Abstract

Over the last two decades, urban planning has been reapplied in several European countries: common tendencies that underline the reform of planning procedures are the generalization of sustainable development and the reorganization of local government. Bringing an additional degree of complexity to planning procedures, the implementation of sustainable development appears to be strongly dependent of an effective and efficient inter-sectorial coordination between urban and transport policies. However, beyond these common evolutions, large differences appear in practice, depending on political cultures, planning traditions, and local contexts.
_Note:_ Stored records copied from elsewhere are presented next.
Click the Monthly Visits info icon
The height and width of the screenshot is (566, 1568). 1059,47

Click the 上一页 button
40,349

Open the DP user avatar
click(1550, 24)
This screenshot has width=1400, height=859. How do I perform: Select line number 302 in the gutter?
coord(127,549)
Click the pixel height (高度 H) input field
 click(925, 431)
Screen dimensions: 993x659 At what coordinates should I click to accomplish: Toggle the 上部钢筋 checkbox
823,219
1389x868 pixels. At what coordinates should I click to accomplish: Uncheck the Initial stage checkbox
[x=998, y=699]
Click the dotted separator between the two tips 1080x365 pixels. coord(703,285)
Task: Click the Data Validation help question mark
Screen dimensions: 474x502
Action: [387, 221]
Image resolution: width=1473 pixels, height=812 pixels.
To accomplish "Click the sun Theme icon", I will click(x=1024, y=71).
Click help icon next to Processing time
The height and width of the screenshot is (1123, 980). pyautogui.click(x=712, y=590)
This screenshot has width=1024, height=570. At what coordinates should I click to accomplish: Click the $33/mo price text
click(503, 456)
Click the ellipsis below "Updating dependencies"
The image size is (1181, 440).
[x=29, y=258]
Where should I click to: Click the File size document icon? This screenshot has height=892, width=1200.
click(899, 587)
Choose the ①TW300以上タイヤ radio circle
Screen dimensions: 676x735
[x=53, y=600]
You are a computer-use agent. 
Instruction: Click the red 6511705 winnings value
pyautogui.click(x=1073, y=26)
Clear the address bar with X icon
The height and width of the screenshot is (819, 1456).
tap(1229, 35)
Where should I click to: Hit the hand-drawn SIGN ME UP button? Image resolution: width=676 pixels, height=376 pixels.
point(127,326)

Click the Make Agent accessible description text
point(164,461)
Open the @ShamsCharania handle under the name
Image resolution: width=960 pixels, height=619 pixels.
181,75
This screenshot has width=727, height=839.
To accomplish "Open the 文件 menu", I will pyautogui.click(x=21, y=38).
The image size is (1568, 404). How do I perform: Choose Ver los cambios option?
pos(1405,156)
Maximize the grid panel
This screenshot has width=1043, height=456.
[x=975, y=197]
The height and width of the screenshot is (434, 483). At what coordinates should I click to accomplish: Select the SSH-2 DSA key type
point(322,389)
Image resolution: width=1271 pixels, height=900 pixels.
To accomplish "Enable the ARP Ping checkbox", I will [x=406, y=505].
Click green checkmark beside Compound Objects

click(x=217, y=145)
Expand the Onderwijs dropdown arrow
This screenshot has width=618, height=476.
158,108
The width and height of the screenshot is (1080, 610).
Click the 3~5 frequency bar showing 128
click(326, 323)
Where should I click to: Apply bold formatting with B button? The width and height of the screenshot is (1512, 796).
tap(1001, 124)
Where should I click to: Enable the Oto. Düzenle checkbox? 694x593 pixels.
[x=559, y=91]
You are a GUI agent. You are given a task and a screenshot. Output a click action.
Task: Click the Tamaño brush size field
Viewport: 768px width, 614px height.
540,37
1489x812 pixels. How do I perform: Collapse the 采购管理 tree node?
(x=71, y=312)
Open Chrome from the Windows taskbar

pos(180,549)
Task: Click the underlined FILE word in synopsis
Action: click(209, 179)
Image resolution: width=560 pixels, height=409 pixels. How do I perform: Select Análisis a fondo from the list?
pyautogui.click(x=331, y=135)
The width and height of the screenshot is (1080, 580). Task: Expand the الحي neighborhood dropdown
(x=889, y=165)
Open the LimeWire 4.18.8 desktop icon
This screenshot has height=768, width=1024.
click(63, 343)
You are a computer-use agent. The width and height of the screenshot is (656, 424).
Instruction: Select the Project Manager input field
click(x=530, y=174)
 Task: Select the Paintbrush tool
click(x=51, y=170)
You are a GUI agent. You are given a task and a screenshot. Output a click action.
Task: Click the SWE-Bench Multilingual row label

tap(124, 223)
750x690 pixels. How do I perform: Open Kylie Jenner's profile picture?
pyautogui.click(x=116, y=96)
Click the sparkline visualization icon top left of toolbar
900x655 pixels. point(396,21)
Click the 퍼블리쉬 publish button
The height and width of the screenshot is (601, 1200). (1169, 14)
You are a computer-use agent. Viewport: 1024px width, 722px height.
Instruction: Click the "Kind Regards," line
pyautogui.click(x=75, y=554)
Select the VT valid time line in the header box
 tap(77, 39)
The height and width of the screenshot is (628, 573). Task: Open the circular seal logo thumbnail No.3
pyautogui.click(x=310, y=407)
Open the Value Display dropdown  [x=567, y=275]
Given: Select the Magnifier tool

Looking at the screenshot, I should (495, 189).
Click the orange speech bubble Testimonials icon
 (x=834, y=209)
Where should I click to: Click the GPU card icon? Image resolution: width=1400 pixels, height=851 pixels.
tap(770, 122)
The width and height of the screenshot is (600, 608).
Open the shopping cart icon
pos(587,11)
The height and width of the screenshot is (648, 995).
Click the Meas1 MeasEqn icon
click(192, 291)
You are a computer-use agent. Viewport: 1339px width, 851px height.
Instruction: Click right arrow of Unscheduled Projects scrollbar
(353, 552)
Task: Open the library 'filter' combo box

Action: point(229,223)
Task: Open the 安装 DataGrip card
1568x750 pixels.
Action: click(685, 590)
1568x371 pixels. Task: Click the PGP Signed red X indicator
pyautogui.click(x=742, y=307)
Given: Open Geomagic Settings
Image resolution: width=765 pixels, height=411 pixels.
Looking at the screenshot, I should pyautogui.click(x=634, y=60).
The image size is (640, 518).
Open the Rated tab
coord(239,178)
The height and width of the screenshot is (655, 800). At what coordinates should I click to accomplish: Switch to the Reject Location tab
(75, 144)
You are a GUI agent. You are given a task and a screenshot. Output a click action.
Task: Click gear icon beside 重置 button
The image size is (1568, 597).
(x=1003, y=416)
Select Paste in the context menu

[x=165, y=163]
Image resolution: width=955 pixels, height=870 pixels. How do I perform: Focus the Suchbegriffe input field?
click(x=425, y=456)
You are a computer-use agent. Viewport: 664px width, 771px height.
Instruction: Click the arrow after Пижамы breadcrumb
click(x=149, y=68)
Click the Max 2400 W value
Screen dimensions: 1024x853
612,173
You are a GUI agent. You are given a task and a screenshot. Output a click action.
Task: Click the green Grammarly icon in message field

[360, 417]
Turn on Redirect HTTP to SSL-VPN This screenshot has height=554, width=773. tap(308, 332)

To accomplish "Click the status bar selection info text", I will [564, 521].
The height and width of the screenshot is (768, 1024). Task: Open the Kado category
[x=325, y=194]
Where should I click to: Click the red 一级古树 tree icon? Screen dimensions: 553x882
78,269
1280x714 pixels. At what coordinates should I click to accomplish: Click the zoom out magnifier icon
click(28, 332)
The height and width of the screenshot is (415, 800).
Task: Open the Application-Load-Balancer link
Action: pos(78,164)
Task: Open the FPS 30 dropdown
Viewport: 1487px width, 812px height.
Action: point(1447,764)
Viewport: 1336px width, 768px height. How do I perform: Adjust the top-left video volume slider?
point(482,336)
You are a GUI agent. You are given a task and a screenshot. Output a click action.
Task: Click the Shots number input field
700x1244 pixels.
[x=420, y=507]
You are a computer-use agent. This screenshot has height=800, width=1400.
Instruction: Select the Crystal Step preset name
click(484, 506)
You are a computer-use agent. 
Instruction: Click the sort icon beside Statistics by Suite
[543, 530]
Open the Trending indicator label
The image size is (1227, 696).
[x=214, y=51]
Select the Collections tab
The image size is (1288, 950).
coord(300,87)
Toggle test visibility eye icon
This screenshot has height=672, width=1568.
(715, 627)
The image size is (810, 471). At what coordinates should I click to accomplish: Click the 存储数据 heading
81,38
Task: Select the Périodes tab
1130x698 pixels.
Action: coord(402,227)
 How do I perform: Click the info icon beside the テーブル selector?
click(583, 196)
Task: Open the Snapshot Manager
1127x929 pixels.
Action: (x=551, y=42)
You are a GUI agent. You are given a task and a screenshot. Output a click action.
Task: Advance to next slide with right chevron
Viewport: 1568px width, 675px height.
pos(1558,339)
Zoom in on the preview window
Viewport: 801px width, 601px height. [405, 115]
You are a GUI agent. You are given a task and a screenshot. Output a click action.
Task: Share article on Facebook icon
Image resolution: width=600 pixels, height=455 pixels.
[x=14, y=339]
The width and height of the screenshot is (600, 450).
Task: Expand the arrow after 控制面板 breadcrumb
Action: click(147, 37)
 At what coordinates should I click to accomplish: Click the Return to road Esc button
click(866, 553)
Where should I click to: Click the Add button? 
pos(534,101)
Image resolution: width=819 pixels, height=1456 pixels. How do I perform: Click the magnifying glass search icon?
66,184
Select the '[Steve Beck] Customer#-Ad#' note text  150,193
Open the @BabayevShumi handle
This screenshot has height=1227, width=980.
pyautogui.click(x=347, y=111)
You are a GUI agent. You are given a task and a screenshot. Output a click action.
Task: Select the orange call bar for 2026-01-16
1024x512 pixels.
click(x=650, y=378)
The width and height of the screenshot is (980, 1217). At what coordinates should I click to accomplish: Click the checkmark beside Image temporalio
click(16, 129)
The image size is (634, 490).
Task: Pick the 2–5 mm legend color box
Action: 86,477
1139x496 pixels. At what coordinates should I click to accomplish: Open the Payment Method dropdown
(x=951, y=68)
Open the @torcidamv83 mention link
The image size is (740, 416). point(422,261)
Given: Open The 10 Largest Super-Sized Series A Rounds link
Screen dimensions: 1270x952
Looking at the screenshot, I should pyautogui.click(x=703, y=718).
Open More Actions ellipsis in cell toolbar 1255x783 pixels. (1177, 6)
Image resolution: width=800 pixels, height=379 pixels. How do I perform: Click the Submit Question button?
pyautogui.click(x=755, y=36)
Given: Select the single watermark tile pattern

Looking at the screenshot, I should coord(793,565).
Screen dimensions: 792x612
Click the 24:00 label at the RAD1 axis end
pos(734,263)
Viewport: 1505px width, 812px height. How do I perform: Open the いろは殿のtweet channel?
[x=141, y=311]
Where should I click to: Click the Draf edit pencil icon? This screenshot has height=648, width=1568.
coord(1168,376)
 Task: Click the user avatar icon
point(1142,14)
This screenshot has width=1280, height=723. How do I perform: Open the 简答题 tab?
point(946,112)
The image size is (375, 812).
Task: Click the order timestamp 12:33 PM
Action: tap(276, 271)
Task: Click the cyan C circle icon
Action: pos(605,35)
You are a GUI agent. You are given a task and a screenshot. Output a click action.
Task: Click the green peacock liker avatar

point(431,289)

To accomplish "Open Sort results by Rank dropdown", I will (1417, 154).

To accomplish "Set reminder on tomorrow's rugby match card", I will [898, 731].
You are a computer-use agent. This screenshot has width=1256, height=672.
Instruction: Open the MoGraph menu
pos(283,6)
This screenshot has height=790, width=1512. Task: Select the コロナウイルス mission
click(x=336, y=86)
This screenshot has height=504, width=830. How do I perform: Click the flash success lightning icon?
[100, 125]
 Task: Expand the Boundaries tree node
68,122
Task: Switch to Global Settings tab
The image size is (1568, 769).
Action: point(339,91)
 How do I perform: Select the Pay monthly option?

This recent need for coordination, commonly considered a condition for success within urban sustainable development strategies, leads us to question the role of urban planning procedures and its evolution by analysing a specific case study, the cross-border agglomeration of Geneva, Switzerland, and reconstituting its “trajectory” during the last forty decades. The policy paths of the Genevan urban area have been described by considering the evolution of successive master plans, the implemented technical solutions and projects and the different means used in favour of an inter-sectorial coordination. For this analysis, factors of change or inertia in terms of have been identified by focusing on three main variables: ideas, institutions and interests. The case of Geneva illustrates how planning procedures take an integral part in the policymaking process, with these procedures elaborated simultaneously with policies. Torn between the renewal of public policy goals and the outcome of new territories, the reform of urban planning presents several contradictions. Conversely, sustainable development particularly fails to be addressed as a true political issue, limited to a definition of norms or legitimizing local policies.